(Beginning of Provided records)

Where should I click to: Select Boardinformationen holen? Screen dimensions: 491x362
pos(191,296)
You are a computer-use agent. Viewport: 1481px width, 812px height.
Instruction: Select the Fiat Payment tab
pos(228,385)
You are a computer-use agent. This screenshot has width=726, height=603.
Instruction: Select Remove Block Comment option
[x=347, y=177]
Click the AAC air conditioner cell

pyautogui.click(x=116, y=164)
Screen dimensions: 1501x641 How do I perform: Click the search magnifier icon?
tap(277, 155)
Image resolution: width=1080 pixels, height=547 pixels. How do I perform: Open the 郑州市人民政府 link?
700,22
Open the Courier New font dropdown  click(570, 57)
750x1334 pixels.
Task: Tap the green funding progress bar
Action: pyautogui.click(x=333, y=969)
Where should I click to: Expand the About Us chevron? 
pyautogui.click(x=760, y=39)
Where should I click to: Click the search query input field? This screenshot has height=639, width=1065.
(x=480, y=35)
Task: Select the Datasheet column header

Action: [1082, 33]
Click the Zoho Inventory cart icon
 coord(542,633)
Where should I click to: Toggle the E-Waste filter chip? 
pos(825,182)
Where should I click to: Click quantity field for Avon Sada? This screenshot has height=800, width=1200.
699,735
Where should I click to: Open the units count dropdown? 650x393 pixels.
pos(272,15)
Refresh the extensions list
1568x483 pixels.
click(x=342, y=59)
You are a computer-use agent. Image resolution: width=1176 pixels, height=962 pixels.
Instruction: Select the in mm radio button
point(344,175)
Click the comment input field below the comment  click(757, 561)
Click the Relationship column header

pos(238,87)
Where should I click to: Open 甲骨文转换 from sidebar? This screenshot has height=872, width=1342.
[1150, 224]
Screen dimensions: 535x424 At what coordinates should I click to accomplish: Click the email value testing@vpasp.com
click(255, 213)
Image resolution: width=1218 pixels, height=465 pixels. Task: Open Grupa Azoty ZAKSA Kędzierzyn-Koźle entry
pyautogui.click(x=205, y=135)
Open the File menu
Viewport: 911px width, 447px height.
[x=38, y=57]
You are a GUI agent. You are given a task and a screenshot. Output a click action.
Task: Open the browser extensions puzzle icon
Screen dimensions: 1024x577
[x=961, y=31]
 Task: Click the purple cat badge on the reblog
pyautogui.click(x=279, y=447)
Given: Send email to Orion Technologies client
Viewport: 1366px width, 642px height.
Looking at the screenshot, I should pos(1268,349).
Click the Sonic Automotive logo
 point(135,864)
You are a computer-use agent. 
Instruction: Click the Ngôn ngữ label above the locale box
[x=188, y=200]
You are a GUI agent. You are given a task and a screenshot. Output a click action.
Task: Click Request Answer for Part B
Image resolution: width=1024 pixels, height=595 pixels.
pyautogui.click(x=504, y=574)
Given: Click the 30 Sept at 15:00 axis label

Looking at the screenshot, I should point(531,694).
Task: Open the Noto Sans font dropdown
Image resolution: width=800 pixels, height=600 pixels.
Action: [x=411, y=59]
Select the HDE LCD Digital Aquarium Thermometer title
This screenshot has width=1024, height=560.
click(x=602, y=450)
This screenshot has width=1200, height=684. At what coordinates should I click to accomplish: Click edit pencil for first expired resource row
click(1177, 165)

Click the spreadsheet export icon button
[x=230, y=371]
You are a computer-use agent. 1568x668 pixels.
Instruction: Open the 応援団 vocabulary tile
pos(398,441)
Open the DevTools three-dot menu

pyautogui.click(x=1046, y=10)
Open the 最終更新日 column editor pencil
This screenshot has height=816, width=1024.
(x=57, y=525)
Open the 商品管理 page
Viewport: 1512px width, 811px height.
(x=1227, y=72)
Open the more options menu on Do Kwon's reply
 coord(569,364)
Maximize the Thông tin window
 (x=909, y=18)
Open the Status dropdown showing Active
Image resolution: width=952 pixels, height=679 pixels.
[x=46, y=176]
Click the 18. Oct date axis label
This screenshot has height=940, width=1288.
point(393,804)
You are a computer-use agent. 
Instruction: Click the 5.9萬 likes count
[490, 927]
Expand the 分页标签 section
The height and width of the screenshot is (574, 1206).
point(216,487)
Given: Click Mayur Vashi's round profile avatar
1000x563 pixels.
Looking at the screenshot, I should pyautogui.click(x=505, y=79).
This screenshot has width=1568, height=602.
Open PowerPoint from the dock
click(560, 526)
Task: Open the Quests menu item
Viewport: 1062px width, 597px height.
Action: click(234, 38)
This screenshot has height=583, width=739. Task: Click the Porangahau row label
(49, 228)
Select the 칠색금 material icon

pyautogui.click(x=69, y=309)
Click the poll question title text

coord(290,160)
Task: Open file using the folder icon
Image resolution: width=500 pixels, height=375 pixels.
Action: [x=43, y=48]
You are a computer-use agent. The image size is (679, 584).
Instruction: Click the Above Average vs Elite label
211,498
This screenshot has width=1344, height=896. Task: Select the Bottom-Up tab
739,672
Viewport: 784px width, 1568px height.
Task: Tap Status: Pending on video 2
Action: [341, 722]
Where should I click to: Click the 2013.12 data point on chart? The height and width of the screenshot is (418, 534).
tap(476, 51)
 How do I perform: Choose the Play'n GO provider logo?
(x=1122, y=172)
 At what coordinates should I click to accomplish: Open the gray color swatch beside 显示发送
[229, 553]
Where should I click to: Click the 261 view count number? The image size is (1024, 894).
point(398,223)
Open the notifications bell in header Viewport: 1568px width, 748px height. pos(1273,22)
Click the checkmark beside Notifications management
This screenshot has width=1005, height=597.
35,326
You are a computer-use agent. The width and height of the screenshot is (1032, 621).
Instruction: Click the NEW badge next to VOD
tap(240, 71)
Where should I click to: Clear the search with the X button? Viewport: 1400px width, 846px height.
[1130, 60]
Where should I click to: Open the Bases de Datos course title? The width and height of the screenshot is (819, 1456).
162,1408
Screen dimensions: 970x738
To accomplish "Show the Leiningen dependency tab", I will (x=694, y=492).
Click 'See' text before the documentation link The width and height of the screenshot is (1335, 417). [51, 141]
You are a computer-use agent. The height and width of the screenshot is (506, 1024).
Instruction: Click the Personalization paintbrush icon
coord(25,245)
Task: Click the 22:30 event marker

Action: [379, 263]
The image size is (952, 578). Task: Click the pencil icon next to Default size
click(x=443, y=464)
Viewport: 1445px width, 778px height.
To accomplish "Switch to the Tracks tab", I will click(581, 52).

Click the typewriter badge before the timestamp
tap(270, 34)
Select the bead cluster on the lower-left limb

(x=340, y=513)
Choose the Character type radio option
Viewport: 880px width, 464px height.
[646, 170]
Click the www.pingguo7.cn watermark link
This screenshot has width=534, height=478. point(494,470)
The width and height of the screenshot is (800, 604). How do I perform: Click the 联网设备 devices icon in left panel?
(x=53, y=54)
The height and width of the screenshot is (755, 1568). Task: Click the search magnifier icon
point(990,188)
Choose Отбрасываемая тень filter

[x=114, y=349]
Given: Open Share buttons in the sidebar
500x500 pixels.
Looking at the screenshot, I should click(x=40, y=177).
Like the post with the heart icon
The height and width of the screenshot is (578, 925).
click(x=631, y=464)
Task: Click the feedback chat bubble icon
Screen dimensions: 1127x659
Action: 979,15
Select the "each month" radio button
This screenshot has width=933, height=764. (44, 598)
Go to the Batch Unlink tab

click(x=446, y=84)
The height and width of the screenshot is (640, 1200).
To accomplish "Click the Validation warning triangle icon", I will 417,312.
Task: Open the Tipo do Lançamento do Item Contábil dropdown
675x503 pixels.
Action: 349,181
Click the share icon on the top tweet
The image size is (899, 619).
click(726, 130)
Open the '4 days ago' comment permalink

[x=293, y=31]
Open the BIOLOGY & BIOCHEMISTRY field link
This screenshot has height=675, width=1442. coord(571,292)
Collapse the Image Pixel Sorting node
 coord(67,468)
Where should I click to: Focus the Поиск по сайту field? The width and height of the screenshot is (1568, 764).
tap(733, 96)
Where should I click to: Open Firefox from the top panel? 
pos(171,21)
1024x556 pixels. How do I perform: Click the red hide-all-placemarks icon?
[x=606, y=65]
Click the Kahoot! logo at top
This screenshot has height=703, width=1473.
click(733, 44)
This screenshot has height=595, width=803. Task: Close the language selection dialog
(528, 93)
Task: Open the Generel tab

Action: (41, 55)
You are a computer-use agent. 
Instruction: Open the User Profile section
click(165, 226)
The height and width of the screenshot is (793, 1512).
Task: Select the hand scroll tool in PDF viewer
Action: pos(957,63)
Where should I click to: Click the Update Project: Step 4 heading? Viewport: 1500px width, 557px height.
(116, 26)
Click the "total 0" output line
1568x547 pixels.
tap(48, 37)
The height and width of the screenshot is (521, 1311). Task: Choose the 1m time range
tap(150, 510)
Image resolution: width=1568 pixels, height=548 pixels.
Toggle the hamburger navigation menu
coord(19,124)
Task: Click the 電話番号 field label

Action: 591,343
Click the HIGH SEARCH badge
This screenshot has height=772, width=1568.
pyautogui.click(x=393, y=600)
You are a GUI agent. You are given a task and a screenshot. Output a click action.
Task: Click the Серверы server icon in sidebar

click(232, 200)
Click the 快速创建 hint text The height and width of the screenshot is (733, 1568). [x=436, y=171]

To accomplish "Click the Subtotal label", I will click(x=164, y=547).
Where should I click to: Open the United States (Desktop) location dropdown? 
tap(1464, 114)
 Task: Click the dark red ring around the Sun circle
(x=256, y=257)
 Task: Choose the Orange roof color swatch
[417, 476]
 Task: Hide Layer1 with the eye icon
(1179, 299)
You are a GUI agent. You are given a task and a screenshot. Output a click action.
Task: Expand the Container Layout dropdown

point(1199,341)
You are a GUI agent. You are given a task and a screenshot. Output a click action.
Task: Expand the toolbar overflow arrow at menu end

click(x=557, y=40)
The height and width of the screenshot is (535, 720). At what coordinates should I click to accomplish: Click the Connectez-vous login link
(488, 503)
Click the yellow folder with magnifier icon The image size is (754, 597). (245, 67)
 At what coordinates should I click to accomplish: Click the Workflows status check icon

(End of Provided records)

→ What the task requires:
Please find the lines in the data that contain the word "computer" and copy them.

→ Your response:
You are a computer-use agent. Viewport: 1481px width, 812px height.
You are a computer-use agent. This screenshot has width=726, height=603.
You are a computer-use agent. Image resolution: width=1176 pixels, height=962 pixels.
You are a computer-use agent. 
You are a computer-use agent. 1568x668 pixels.
You are a computer-use agent. 
You are a computer-use agent. The image size is (679, 584).
You are a computer-use agent. The width and height of the screenshot is (1032, 621).
You are a computer-use agent. The height and width of the screenshot is (506, 1024).
You are a computer-use agent. 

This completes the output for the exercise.